Darker than we are. And poor.
The odds are that the only room the wayfaring strangers will ever find is in a stable, where the dark wife of unknown background gives birth to her child.
The odds are that this child will be, like the vast majority of us, insignificant.
The odds are that this story will never have meaning to anyone, never even receive a hearing by anyone.
No meaning for the rich feasting with merriment in their well-lit halls behind closed doors.
Nor for the divines surrounded by their gilded holy pictures and scriptures full of words kept under lock and key, to be doled out to little ones by these high and mighty men when and as they choose.
This is a story that means something to all of us who know what it is to experience loss.
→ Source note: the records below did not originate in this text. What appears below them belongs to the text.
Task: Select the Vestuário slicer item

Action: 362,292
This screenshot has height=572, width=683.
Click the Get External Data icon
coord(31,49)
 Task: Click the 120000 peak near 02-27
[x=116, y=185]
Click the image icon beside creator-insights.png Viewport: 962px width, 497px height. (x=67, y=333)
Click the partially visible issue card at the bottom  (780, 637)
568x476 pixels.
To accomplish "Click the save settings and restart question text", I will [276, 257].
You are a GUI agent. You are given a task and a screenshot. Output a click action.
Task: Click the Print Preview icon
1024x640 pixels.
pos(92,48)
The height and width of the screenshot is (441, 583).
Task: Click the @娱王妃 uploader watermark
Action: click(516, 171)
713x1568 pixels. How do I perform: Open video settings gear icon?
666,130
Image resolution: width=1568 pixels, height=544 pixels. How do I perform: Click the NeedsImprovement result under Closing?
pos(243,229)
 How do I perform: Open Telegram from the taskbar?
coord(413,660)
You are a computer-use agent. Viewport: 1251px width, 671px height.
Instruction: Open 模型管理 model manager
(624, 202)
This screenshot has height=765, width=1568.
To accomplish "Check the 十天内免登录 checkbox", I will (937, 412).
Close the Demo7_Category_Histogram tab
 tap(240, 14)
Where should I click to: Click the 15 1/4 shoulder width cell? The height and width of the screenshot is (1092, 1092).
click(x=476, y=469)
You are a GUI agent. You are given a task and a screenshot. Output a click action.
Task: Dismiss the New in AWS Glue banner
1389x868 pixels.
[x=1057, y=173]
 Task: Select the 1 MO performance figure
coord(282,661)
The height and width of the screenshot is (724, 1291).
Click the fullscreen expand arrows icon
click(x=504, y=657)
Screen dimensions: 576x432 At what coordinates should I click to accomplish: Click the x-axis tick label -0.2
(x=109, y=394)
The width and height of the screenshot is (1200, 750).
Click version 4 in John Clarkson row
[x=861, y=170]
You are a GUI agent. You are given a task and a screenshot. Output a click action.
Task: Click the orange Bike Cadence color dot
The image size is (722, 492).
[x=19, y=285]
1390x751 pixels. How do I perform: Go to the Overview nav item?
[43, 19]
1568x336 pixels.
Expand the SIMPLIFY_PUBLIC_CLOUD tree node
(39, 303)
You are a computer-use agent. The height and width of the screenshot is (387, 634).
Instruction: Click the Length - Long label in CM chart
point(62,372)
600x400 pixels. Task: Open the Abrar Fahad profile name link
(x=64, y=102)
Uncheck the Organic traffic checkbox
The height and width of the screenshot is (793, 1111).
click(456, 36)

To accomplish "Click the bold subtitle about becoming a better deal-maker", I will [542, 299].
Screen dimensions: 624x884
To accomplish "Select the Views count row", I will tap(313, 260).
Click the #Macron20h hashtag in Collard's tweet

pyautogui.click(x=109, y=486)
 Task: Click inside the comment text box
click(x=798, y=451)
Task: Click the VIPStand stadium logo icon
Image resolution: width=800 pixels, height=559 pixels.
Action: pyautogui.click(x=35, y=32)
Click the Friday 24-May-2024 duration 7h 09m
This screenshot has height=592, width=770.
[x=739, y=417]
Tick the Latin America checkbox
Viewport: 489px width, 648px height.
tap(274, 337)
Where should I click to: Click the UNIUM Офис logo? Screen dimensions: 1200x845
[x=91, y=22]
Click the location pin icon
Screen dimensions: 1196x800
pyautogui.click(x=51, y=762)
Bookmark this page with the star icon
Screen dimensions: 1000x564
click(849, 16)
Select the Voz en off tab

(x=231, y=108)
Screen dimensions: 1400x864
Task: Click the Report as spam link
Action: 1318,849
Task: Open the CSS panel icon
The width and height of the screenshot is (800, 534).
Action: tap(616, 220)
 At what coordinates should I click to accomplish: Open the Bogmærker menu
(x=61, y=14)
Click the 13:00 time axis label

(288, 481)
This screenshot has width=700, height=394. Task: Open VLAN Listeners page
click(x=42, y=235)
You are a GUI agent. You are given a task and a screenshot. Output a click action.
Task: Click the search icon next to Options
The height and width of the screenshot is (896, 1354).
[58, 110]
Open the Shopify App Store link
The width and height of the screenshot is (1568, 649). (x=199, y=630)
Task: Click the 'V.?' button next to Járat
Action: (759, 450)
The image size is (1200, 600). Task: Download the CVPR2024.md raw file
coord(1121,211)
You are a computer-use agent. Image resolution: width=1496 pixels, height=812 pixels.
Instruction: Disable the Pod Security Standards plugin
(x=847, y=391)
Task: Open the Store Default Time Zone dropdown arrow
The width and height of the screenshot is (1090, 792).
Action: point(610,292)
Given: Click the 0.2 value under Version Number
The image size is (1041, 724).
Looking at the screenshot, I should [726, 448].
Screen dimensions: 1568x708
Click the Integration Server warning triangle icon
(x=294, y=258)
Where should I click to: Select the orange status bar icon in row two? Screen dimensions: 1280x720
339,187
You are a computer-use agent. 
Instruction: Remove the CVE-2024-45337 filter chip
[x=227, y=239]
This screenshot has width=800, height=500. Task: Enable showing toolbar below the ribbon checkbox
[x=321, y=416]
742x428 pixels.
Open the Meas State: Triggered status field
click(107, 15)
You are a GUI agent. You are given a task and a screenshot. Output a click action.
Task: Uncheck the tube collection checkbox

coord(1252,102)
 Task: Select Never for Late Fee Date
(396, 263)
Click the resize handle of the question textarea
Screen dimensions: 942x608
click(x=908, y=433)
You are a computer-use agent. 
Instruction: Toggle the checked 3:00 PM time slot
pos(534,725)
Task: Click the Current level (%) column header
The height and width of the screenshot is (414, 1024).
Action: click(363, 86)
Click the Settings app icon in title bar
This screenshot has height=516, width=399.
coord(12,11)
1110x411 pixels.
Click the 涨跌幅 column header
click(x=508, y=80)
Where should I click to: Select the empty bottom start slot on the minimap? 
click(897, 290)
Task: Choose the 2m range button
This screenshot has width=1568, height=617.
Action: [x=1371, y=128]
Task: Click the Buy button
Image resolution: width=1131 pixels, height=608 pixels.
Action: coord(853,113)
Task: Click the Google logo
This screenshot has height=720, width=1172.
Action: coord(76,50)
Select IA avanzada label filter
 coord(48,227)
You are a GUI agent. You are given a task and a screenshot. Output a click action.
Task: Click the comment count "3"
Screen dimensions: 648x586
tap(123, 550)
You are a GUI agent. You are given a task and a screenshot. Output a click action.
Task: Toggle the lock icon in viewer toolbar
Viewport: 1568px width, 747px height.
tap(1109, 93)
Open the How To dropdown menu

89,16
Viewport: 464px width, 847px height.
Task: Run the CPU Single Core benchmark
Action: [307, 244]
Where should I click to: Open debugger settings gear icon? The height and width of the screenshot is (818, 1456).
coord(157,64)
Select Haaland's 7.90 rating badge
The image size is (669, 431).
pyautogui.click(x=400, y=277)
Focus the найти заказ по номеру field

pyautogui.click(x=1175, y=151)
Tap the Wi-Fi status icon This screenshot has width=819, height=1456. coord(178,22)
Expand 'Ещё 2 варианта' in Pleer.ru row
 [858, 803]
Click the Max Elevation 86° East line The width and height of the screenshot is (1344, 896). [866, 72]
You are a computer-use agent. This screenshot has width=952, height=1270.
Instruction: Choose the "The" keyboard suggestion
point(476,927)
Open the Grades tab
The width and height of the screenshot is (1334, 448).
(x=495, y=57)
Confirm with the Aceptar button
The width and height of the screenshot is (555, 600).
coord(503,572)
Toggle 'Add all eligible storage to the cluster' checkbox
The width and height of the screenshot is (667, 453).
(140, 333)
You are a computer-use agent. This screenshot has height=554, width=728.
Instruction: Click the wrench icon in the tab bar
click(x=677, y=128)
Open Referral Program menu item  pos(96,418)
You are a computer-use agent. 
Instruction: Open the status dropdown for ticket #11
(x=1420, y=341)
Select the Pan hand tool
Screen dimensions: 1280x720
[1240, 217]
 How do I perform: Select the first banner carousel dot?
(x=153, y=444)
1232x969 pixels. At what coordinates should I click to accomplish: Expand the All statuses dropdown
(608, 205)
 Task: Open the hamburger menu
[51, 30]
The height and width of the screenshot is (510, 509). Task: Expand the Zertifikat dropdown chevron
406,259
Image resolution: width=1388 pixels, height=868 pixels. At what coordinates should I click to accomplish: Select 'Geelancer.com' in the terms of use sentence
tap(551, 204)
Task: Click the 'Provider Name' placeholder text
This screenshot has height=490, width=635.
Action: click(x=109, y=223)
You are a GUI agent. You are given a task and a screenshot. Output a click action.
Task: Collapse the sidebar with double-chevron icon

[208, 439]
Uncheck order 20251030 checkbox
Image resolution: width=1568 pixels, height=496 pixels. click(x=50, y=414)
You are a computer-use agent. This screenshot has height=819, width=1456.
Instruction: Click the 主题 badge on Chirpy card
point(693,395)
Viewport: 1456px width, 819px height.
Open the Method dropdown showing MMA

To search for a place and have the door slammed in our faces.
To be given a stable for the cold night instead.
To be told that we do not count, not when the real, meaningful counting is done.
To be told that the very fact that we have been trampled on means more trampling is in order — since we wouldn't have been knocked about in the first place if we hadn't deserved it, would we?
What to do with a story like this?
Many of us choose, at least for one day, to give it some room in our heads.
To believe it.
To hope it's real.
And then the manger is packed away for the next year, the kneeling mother, the doting father, the strangers of darker complexion and travel-soiled clothes.
Along with the baby it held on Christmas day.
And then back to the business that life is all about, after all.